• [Requirement] Could you reproduce, word for word, everything below from the line containing "This screenshot has height=349, width=997." down to the line containing "Given: Minimize the Media Player window", with both of those lines included and no others?

• [Records for the exercise]
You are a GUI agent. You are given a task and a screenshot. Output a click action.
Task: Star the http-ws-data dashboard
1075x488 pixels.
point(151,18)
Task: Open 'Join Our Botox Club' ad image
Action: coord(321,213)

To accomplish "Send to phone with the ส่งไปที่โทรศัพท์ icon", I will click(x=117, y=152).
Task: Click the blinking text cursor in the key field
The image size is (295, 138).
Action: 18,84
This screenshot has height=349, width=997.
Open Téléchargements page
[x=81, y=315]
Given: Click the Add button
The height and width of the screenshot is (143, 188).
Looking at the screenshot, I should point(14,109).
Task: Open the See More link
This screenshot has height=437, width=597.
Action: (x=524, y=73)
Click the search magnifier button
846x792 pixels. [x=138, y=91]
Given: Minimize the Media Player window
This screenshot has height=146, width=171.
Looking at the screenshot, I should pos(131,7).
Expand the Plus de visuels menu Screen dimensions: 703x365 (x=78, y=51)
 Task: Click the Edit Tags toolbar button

• [Response to the task]
This screenshot has height=349, width=997.
Open Téléchargements page
[x=81, y=315]
Given: Click the Add button
The height and width of the screenshot is (143, 188).
Looking at the screenshot, I should point(14,109).
Task: Open the See More link
This screenshot has height=437, width=597.
Action: (x=524, y=73)
Click the search magnifier button
846x792 pixels. [x=138, y=91]
Given: Minimize the Media Player window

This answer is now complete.